Ärzte Zeitung online, 02.02.2016

Anwälte

Gemeinsame Sache mit Ärzten erlaubt

Das Bundesverfassungsgericht kippt eine Vorschrift, die Rechtsanwälten Partnerschaftsgesellschaften etwa mit Heilberuflern untersagt. Das eröffnet neuen Spielraum für Kooperationen unter Freiberuflern.

Von Martin Wortmann

Anwälte dürfen sich mit Ärzten und Apothekern verpartnern

Gegen das Verbot anwaltlicher Kooperationen mit Ärzten macht das Bundesverfassungsgericht die im Grundgesetz verankerte Freiheit der Berufsausübung geltend.

© Uli Deck/dpa

KARLSRUHE. Partnerschaftsgesellschaften von Ärzten und Apothekern mit Rechtsanwälten sind künftig erlaubt.

Ein gegenteiliges Verbot in der Bundesrechtsanwaltsordnung (BRAO) greift unverhältnismäßig in die Berufsfreiheit ein und ist daher verfassungswidrig, wie das Bundesverfassungsgericht in einem am Dienstag veröffentlichten Beschluss entschied.

Um eine umfassende, fachlich-juristische Beratung anbieten zu können, tun sich Rechtsanwälte häufig mit spezialisierten Kollegen aber auch mit anderen Berufsgruppen zusammen.

Zulässig ist dies laut BRAO allerdings nur mit Steuerberatern und -bevollmächtigten, Wirtschaftsprüfern sowie vereidigten Buchprüfern. Die Liste gilt als abschließend.

Im Umkehrschluss sind Partnerschaftsgesellschaften mit anderen Berufen, darunter etwa Ärzten und Apothekern, daher verboten.

Grundrecht auf Berufsfreiheit verletzt

Dennoch hatten ein Rechtsanwalt und eine Ärztin und Apothekerin im Raum Würzburg eine gemeinsame Gesellschaft gegründet. Tätigkeit sollten Gutachten und Beratung im Bereich des Arzt- und Apothekenrechts sein. Patienten behandeln wollte die Ärztin nicht.

Das Amtsgericht Würzburg lehnte die Eintragung in das Partnerschaftsregister unter Hinweis auf die BRAO ab.
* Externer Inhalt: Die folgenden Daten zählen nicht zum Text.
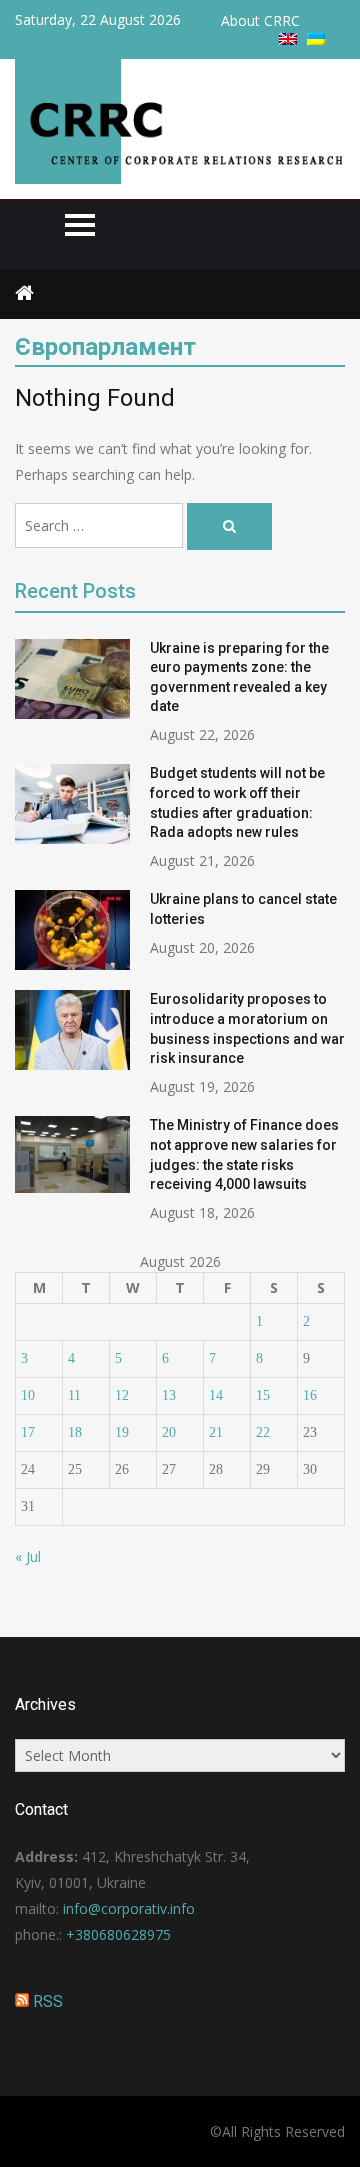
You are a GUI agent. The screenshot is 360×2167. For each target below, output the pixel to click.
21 (216, 1432)
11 (74, 1395)
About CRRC (260, 20)
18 (75, 1432)
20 (169, 1432)
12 (122, 1395)
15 (263, 1395)
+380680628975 (118, 1934)
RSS (48, 2001)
Dem folgte auch das Oberlandesgericht Bamberg.

In dritter Instanz hatte der Bundesgerichtshof allerdings verfassungsrechtliche Bedenken. Er legte die BRAO-Vorschrift daher dem Bundesverfassungsgericht zur Prüfung vor.

Das schloss sich den Argumenten des BGH nun an. Die Regelung sei mit dem Grundrecht der Berufsfreiheit unvereinbar, befanden die Verfassungsrichter in ihrem jetzt schriftlich veröffentlichten Beschluss.

Allerdings betonten sie, dass der Gesetzgeber berufliche Zusammenschlüsse von Rechtsanwälten begrenzen darf. Dies solle die "anwaltlichen Grundpflichten" sichern, insbesondere die Verschwiegenheit und die unabhängige Interessenvertretung der Mandanten.

Doch Sinn einer berufsübergreifenden Partnerschaftsgesellschaft sei es gerade, fachliche Kompetenzen auszutauschen. Von den Kunden, die eine solche Sozietät beauftragen, werde dies "regelmäßig erwartet".

Eingriff in Berufsfreiheit

Ein Verstoß gegen die Verschwiegenheitspflicht liege in der internen Weitergabe von Informationen daher nicht. Für die Beratungsqualität und den wirtschaftlichen Erfolg einer Kanzlei seien solche Kooperationen oft entscheidend, der Eingriff in die Berufsfreiheit daher erheblich.

Das Risiko für die Verschwiegenheit nach Außen sei demgegenüber gering. Denn auch Ärzte und Apotheker unterlägen einer Schweigepflicht. Soweit die der Rechtsanwälte im Einzelfall darüber hinausgehe, habe der Gesetzgeber Risiken für die Vertraulichkeit bereits bei anwaltlichen Allianzen mit Steuerberatern und Wirtschaftsprüfern in Kauf genommen.

Der Beschluss könnte Anlass geben, einen Entwurf zur Änderung der BRAO aus 2006 wieder aus der Schublade zu holen.

Danach sollten Rechtsanwälte sich mit all jenen Berufsgruppen zusammenschließen können, die auch als Zweitberuf der Anwälte selbst als zulässig und "vereinbar" gelten. Eine abschließende Liste dieser Berufe gibt es nicht.